The district court lifted the stay in Williams’s case in August 2012 and granted Williams’s motion to amend her complaint to add a class representative.5 The City moved for judgment on the pleadings, and Williams responded in opposition with a proposed second amended complaint. Williams alleged in her proposed complaint that the City employed a policy of directing correctional officers to "use pressurized metal spray cans to spray caustic delousing solution over the naked bodies and genitals of detainees." She took issue not only with "the use of delousing on all detainees, but also about the manner in which the delousing occurs." Williams alleged that the City directed correctional officers to "[f]orcibly spray[ ] the genitals of detainees, versus allowing detainees to apply the delousing solution themselves." Williams specifically claimed that the "delousing solution was sprayed all over her body, including into her anus when she bent over." The district court granted the City’s motion for judgment on the pleadings and denied Williams’s motion for leave to amend her complaint based on futility of the proposed amendment.

II. Williams I Ruling

Williams appealed to this court, which affirmed in part and reversed in part.
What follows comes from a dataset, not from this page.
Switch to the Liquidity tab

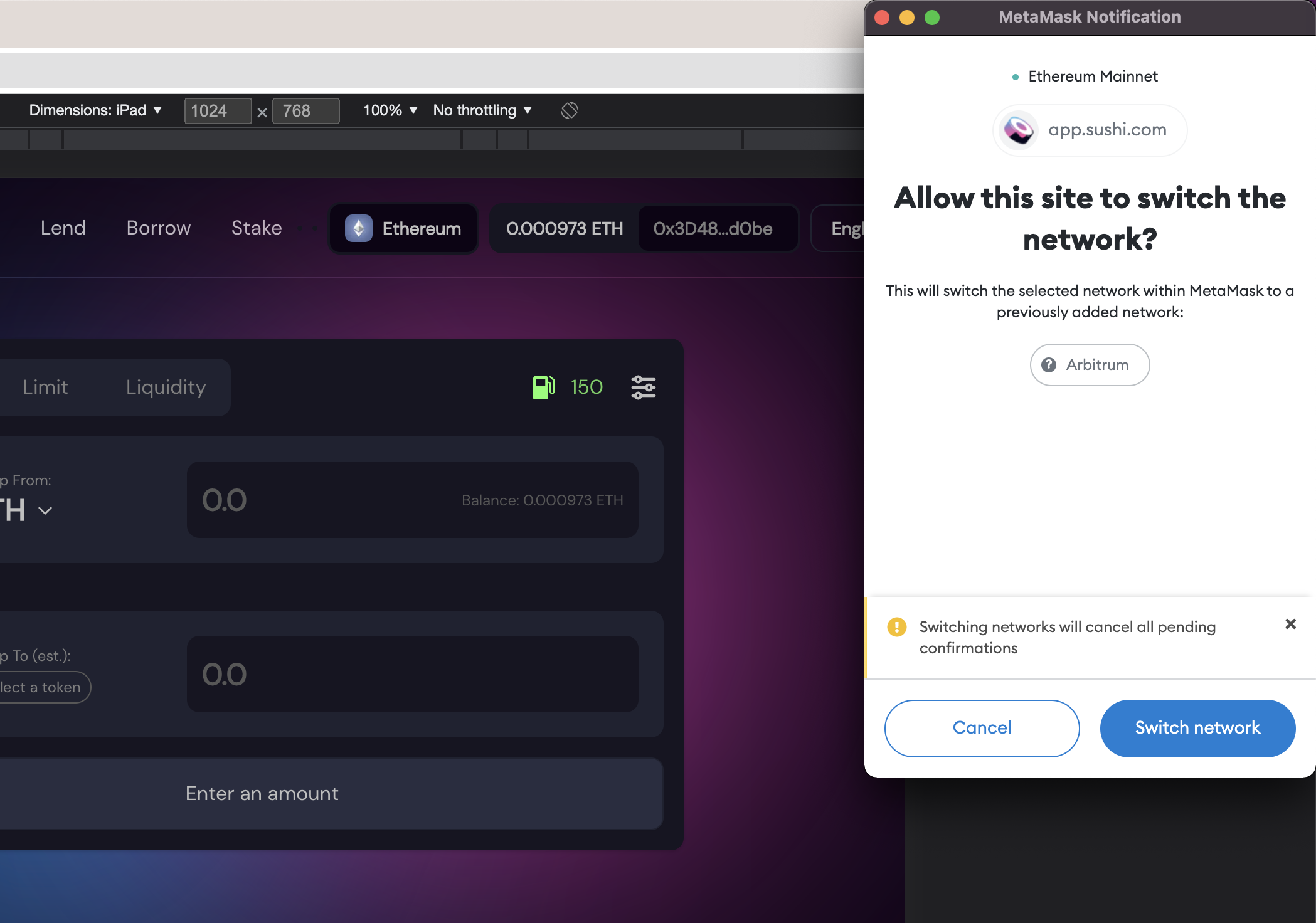tap(166, 387)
Williams I , 771 F.3d at 956. In Williams I , we considered a single issue: whether Williams’s proposed complaint plausibly alleged a violation of the Fourth Amendment by claiming that the City’s jail, "instead of using less invasive procedures, compelled pretrial detainees who were being processed into the facility to undress in the presence of other detainees and to have their naked genitals sprayed with delousing solution from a pressurized metal canister." Id. at 947. We found that Williams’s proposed amended complaint had stated a claim for relief because it alleged facts indicating that the City conducted searches in an unreasonable manner. See id. at 952 (stating that, "although Florence permits the jail to conduct a suspicionless search of plaintiffs upon their entrance to the jail, the search must be conducted in a manner that is reasonably related to the jail’s legitimate objectives in discovering contraband and preventing the introduction of lice to the facility" (citations omitted) ). Thus, we previously concluded that, unless the City demonstrated a "good reason" for delousing inmates rather than allowing them to self-apply, such a decision would be a "needless intrusion into the detainees’ constitutional rights." Id. at 955. Such a determination was left for trial or summary judgment, and we remanded Williams’s matter to the district court for further proceedings. Id.
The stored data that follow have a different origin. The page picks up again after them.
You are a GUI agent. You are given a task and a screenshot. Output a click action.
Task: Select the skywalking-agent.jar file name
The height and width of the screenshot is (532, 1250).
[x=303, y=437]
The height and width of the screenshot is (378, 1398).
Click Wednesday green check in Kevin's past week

III. Summary Judgment Evidence

Back in the district court, both Williams and the City moved for summary judgment. Counsel filed the deposition transcripts of Mary Bounds, David Carroll, Lieutenant Stella Clark, Reginald Flowers, Jacqueline Lewis, Lieutenant Joseph Stottner, and Lieutenant Rufus Williams. The testimony of these officials partially confirmed Williams’s experience in October 2009 and partially contradicted Williams’s account of the HOC intake procedure at that time.